I did not see him again until I was brought in to the room where they had worked on him after we got to the hospital. After the doctor who tried to bring him back came to tell me she could not. "He's gone. There was nothing I could do. I'm sorry." She said it in a cool, somber tone of voice. Practiced. She said it too many times before for it to touch her. Maybe. Maybe she went and rubbed her forehead and cursed her inability to perform a miracle. I don't know. All I know is that I did not see her again. They assigned a nurse to stay with me, to lead me through to him, to escort me and sit with me, I guess in case I completely fell apart. And I did. When I saw him so still under the white sheet pulled up to his shoulders. His eyes were closed. I'd never see his eyes looking at me again.
I sat in the chair and I held his hand and I told him I loved him more than anything else in the world.

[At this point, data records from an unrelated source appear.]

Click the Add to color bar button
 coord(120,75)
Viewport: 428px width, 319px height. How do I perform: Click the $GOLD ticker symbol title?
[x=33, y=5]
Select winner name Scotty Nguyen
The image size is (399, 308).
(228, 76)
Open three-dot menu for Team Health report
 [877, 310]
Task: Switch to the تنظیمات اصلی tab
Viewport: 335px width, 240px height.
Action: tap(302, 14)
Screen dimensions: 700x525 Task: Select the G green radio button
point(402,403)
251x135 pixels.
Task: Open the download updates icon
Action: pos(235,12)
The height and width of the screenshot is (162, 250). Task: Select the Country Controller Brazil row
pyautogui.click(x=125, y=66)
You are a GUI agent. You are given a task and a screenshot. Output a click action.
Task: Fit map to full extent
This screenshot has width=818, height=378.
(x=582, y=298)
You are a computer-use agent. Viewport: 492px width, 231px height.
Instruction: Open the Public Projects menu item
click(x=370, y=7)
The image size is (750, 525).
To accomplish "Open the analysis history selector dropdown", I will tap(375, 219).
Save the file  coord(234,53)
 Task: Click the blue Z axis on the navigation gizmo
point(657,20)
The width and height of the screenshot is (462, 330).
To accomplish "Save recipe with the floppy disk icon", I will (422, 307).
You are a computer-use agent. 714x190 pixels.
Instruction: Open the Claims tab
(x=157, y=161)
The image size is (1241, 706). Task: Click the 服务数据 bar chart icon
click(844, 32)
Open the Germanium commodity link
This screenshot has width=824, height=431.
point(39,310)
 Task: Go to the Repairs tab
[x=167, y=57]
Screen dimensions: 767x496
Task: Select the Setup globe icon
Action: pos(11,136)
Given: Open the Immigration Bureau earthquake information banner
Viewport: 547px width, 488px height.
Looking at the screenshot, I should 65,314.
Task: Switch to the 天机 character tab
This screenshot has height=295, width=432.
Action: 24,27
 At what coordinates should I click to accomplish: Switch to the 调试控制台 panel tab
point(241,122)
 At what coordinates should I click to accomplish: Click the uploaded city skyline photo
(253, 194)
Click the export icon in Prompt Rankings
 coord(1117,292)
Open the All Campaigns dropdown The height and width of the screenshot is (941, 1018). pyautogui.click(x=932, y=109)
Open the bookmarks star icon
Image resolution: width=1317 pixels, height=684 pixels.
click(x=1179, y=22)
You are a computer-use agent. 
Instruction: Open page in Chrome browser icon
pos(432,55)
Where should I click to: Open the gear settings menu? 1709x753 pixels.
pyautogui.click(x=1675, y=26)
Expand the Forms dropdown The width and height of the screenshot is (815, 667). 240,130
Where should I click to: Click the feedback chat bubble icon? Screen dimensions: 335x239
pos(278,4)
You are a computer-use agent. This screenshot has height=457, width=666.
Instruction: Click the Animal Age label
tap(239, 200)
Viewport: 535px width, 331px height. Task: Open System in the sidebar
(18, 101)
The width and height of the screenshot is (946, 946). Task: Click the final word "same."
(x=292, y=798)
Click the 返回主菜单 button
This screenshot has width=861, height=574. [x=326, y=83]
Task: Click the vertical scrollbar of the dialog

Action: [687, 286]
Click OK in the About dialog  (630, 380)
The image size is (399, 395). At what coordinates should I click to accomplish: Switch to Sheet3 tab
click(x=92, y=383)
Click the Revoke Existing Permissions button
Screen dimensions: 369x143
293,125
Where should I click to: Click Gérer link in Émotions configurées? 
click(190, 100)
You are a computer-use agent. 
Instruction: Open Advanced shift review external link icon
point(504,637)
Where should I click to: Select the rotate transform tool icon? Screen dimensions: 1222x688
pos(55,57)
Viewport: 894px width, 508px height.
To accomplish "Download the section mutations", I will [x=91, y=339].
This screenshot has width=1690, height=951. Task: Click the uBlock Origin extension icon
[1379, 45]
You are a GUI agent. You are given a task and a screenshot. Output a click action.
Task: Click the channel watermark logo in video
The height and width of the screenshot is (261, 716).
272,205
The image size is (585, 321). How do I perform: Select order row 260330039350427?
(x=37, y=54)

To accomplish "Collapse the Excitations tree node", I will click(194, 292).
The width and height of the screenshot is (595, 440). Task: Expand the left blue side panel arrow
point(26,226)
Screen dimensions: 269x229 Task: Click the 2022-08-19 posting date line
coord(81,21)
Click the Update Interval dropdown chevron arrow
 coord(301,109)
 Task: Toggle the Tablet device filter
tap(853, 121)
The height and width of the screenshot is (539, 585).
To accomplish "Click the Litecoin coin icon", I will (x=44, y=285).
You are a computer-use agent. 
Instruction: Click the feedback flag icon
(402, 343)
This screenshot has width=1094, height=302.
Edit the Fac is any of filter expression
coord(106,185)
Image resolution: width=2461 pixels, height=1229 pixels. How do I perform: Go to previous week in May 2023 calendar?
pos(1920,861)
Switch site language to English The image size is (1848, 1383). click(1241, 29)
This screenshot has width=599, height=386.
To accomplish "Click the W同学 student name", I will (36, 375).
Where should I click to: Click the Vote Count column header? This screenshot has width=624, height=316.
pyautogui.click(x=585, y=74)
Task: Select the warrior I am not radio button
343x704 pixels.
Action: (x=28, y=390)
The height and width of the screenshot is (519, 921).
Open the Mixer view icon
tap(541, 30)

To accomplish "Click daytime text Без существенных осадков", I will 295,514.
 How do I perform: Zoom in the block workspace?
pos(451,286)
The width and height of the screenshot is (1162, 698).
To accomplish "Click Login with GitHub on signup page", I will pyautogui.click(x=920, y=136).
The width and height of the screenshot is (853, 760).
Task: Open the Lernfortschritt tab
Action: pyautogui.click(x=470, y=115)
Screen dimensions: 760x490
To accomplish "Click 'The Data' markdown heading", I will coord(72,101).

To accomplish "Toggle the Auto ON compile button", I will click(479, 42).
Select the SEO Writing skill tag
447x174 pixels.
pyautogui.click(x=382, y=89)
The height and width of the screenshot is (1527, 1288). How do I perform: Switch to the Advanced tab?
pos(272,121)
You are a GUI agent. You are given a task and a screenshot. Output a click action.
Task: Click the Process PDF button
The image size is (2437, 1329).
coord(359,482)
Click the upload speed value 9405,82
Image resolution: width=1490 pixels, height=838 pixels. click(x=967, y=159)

I told him I loved him and that I was scared. I cried into his still hand that could not close its fingers around mine. Then I sat silently with him, talking to him inside myself so no one would hear. But after several hours, around 3 AM, they told me I needed to go home and sleep. The nurse said I would have so much to do the next day, that day really, too much to do and I needed to let them "take care of him for you." The funeral home people were already there to take him. They needed the room.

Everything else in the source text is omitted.